**Goal A**
In the rows below, locate every line that contains the word "account" and copy each one.

# Whittling



## deepwoods (Aug 19, 2004)

Heres a generel question for all ye bottle folk - How much of an age indicator is whittled  glass? It seems to me that MOST of the very whittled bottles that Ive seen fall into the    mid-1800s to around 70,80 range. Anybody have a rule of thumb,and or,explanation for this?


----------



## diggerjeff (Aug 19, 2004)

when glass whas blown in a mold that had not come up to temperature ,maby the first few blown in a mold for that day, sometimes it would cause this effect as the outer layer cooled too quickly. you wont find this in abm bottles.


----------



## IRISH (Aug 20, 2004)

The glass being too cool caused heavy Whittling as well as what Diggerjeff posted,  I have seen a few machine made bottles with whittling but it's not as common as with the older bottles.


----------



## monalisa (Sep 4, 2006)

Hi, Can "whittling" be caused by the wood mold/mould? In other words, taking the outer shape & feel of the wood mold?? Thanks in advance, Mike in Maine


----------



## tombstone (Sep 4, 2006)

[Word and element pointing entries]
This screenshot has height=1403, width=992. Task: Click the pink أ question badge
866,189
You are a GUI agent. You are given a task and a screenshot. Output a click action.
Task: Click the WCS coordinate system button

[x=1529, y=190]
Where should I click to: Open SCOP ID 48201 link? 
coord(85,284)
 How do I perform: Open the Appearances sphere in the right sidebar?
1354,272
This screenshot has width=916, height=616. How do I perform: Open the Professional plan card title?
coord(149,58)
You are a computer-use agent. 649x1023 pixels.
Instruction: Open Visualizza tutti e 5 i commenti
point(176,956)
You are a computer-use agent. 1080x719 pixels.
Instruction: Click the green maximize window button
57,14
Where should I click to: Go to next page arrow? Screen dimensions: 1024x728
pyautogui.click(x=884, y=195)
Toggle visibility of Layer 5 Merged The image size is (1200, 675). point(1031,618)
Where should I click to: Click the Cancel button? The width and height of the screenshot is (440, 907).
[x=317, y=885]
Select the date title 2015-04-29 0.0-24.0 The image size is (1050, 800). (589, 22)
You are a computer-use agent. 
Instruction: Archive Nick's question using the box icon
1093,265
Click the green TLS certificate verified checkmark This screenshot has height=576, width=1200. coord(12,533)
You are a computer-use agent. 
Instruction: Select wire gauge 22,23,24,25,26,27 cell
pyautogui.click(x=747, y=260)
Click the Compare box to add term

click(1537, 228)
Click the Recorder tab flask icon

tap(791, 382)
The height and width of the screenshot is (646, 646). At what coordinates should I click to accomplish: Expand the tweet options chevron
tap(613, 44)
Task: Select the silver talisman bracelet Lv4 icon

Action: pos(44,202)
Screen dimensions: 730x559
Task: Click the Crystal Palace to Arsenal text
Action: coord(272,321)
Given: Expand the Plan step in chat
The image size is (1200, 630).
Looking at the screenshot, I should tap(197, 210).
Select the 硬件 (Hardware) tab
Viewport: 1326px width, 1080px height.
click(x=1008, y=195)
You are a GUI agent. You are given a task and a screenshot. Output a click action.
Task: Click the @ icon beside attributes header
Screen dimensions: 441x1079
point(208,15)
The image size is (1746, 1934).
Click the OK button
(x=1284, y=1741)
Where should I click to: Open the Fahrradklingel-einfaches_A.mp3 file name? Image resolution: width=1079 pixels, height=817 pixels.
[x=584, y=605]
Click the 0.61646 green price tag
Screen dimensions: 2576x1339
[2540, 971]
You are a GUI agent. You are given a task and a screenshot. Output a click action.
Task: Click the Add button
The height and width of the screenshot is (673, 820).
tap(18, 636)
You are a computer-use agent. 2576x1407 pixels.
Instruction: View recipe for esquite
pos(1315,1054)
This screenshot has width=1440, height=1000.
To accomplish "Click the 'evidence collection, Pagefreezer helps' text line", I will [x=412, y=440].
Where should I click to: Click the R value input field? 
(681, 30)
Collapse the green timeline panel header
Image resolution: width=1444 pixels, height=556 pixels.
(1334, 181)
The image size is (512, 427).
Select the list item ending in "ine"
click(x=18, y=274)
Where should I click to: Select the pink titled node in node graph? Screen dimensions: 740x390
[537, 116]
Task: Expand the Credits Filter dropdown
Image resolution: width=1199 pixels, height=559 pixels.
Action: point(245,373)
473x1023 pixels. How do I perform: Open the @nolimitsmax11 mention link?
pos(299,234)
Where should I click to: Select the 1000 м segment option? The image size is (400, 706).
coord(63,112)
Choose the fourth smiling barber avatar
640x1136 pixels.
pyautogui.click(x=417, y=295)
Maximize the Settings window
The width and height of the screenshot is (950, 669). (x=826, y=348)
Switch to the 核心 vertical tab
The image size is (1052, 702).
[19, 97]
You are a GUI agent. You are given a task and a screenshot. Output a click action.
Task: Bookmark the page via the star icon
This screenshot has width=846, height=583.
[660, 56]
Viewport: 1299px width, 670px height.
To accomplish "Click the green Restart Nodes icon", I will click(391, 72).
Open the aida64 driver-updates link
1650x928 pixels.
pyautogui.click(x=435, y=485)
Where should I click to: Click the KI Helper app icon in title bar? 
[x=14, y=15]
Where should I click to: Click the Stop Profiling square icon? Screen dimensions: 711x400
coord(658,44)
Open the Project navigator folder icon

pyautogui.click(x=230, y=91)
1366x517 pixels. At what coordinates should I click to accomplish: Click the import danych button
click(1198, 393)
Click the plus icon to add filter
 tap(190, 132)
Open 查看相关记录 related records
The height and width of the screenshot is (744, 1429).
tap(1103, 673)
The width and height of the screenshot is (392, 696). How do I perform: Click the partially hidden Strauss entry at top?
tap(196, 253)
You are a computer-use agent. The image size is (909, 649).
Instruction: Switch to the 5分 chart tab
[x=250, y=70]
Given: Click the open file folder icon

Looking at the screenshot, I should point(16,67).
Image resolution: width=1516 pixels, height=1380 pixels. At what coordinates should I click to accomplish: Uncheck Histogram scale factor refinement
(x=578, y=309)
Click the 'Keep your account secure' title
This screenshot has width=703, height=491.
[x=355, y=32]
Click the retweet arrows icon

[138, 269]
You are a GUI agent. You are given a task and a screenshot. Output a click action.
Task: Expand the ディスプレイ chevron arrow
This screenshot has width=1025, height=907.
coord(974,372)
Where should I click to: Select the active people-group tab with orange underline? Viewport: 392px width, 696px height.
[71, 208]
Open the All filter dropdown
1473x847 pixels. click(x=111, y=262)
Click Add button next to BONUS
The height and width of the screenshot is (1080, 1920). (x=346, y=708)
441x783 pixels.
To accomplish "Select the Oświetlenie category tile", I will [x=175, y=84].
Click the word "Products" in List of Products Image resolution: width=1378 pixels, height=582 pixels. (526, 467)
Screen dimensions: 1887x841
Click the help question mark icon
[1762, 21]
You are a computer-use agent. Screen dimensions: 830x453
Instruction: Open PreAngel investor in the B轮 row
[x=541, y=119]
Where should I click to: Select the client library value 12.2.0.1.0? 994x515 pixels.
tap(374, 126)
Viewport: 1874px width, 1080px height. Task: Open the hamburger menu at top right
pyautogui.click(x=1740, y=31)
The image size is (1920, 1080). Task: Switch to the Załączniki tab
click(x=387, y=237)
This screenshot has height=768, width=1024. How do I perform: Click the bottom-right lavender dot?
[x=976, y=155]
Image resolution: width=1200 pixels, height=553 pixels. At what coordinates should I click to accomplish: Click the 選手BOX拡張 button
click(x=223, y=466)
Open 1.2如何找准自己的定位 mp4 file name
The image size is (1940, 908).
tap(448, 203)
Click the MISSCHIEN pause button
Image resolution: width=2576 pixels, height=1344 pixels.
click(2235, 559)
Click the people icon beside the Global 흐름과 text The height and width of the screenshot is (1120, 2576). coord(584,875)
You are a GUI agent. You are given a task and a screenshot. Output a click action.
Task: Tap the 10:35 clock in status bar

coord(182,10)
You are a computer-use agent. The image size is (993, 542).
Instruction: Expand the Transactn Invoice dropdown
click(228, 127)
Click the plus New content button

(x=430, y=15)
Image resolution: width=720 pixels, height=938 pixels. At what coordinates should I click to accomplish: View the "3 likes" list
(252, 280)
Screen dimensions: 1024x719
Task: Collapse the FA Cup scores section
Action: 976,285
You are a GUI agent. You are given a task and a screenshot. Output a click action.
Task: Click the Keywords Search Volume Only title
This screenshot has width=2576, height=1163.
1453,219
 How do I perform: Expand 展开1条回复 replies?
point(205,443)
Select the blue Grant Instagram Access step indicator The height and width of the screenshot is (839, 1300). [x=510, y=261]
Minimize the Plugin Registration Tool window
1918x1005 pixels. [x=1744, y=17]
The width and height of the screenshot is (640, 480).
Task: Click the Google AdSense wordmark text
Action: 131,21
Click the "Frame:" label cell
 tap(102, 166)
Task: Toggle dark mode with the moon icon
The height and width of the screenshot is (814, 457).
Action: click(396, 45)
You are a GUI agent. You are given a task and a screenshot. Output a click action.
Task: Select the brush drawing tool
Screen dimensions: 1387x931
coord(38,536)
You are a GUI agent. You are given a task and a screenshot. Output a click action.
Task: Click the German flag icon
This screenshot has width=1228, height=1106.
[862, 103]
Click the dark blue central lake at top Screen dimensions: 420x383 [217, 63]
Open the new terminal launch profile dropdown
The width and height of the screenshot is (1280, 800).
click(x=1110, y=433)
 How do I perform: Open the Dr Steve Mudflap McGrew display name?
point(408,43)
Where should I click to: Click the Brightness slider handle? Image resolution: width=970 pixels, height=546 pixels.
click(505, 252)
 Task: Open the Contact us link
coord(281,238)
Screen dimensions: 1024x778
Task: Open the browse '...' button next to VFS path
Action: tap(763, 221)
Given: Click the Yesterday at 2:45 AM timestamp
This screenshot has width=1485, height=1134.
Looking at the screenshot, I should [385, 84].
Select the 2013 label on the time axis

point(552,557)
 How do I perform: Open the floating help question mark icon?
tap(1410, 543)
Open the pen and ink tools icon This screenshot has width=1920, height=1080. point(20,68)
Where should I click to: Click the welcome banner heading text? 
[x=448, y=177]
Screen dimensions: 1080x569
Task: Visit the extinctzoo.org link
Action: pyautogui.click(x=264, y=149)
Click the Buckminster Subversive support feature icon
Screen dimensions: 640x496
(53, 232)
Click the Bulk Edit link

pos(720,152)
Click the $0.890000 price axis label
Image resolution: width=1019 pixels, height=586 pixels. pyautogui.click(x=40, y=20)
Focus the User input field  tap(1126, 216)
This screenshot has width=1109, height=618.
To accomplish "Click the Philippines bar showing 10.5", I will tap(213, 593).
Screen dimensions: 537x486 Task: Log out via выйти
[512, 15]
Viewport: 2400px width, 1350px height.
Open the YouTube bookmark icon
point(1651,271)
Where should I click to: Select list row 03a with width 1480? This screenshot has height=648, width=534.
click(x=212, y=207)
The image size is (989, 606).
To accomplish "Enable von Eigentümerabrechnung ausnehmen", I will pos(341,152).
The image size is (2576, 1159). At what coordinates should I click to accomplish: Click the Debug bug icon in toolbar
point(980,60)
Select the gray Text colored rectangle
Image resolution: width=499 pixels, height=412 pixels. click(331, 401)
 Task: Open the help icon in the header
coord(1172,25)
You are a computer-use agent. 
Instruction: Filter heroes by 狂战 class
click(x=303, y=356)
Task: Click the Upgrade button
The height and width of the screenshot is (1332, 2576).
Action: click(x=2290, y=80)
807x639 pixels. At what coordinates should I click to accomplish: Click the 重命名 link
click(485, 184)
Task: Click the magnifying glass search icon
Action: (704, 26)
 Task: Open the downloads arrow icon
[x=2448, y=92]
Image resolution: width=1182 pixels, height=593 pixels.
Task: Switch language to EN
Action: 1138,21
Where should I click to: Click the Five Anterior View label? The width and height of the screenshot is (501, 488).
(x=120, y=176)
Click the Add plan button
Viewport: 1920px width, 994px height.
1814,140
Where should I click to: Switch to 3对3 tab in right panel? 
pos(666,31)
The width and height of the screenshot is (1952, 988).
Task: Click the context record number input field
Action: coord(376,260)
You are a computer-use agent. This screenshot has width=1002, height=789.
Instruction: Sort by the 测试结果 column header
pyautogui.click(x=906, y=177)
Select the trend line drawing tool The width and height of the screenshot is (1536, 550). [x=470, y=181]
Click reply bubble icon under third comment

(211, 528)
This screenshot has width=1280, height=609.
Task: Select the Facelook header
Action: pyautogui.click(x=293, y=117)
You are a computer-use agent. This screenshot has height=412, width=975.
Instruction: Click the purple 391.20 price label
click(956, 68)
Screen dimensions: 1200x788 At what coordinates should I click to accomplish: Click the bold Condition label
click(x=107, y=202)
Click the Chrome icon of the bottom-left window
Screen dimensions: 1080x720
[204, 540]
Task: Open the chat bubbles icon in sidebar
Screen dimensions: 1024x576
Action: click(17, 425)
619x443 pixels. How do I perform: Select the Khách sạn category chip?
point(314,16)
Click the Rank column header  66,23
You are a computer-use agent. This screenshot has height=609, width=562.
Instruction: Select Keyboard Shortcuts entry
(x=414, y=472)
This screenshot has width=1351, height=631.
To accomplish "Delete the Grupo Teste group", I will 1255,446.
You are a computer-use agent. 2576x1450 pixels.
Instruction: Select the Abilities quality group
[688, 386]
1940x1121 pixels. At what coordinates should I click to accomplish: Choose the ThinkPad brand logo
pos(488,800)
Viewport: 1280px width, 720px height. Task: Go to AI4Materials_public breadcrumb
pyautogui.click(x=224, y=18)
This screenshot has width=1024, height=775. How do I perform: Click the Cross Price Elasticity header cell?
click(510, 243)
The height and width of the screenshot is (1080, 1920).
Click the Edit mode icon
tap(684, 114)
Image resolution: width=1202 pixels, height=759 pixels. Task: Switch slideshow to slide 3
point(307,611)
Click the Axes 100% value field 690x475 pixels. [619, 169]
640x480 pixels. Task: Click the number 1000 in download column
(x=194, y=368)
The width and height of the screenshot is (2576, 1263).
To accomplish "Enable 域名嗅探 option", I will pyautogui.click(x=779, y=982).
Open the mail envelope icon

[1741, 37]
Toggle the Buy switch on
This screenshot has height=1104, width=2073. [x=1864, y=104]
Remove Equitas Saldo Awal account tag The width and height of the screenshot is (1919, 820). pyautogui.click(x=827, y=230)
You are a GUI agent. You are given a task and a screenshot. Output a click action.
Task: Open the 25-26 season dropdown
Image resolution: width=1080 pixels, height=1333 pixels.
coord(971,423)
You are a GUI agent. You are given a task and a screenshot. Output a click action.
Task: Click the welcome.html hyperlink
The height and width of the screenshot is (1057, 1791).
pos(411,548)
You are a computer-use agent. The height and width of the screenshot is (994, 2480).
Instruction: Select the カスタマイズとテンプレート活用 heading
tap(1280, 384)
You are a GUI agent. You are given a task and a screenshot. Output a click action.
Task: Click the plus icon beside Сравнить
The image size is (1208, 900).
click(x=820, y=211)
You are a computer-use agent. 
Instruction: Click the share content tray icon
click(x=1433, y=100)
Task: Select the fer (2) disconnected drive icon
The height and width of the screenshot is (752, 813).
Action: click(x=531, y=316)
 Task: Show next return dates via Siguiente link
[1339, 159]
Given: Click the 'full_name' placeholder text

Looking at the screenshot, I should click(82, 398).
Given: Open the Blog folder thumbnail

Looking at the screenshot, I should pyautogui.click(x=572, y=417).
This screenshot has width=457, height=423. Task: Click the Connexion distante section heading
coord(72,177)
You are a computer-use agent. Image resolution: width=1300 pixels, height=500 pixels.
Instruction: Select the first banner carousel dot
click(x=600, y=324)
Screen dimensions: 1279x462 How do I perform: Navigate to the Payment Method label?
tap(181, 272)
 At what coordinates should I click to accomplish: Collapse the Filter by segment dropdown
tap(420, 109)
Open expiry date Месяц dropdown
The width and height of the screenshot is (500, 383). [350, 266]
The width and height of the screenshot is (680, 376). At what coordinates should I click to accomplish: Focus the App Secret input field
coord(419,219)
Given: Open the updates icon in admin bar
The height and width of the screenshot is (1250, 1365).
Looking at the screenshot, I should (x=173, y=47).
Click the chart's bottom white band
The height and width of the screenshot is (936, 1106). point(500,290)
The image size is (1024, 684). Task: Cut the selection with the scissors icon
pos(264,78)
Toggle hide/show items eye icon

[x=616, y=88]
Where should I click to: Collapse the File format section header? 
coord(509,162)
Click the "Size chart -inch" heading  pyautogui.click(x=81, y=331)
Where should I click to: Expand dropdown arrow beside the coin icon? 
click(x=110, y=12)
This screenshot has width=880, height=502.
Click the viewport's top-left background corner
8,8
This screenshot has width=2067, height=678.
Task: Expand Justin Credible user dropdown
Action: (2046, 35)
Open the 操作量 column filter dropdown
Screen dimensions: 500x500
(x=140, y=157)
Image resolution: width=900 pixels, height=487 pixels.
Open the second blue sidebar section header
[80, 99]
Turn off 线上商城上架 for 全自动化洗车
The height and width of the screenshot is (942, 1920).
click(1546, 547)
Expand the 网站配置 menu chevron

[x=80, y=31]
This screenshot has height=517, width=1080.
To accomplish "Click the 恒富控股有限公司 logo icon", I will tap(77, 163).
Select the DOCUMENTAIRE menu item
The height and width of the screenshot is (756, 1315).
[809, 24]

**Goal B**
In the forum thread above, what does IRISH say caused heavy whittling?

**Complete output A**
Click the 'Keep your account secure' title
Remove Equitas Saldo Awal account tag The width and height of the screenshot is (1919, 820). pyautogui.click(x=827, y=230)

**Complete output B**
The glass being too cool.